Saturday 4 June 2022

Benjamin Niespodziany : part three

What poets changed the way you thought about writing?

To make this list would be a massive undertaking. If a writer is on their A game - if a book is really captivating me - then the lines and paragraphs are steadily changing the way I think about writing. This happens to me every week. Every week I learn a new way to approach a poem or a new technique or a new trick just by reading more than I write. That being said, the one's who made me throw my hands in the air, burn my manuscript, and realize anything was possible on the page?

Eric Baus. He has a poetry collection called The Tranquilized Tongue where every line starts with 'The'. 

C. Dylan Bassett. He has a book of one-act plays called The Invention of Monsters where each piece is titled [scene] yet it'd be nearly impossible to adapt a single one of them onto the stage.

Joanna Ruocco. Some may say she only writes prose but oh no, she is a poet. Her lines. Her lines. Every damn line. 

CAConrad. Have you read CAConrad? My god.

Fiston Mwanza Mujila. Perhaps the most musical poet I've encountered, where jazz bleeds on the page. Psychedelia and surrealism frequent the page and jazz, jazz, jazz runs rampant. His poetry collection The River in the Belly is the wildest poetry collection you haven't read, and his novella Tram 83 is still rattling in my brain. The late night jazz, the grass, the mines. He has another novel out called The Villain's Dance (2020), I'm just waiting (impatiently) on the English translation to be released. 
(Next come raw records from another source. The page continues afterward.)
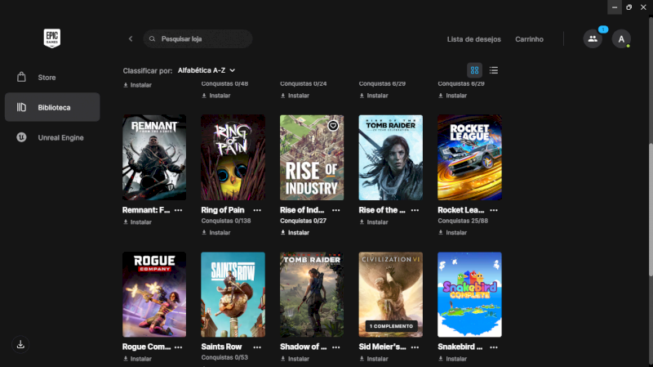Click the Epic Games logo icon
The width and height of the screenshot is (653, 367).
(x=52, y=38)
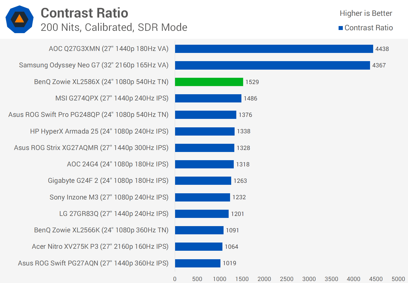The width and height of the screenshot is (408, 283).
Task: Select the Sony Inzone M3 bar
Action: pyautogui.click(x=202, y=197)
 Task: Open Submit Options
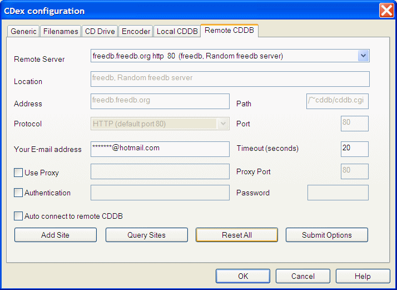tap(327, 235)
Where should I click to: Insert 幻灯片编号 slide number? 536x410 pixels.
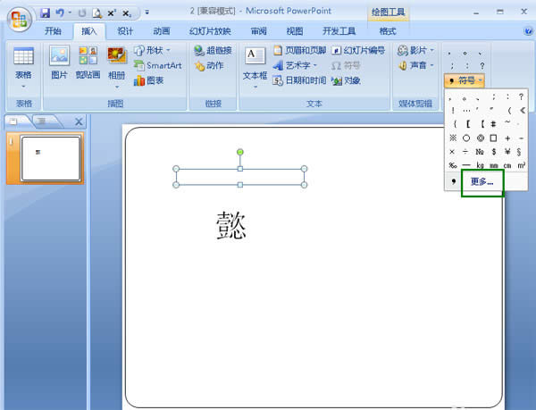click(358, 51)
Zachary Schomburg and Mathias Svalina. I'm going to clump these two together like I would James Tate and Charles Simic, not only because I started reading them at the same time but because it was my first time finding story inside of poetry. A paragraph with captured tale. A prose poem tiptoeing in dreamland. Richard Brautigan introduced this sideways world to me, but Schomburg and Svalina crystallized it, pumped it full of more heart and more darkness and more sorrow and more loneliness and more joy and more beauty. I consider these two my poetry father and mother. You can decide which is which.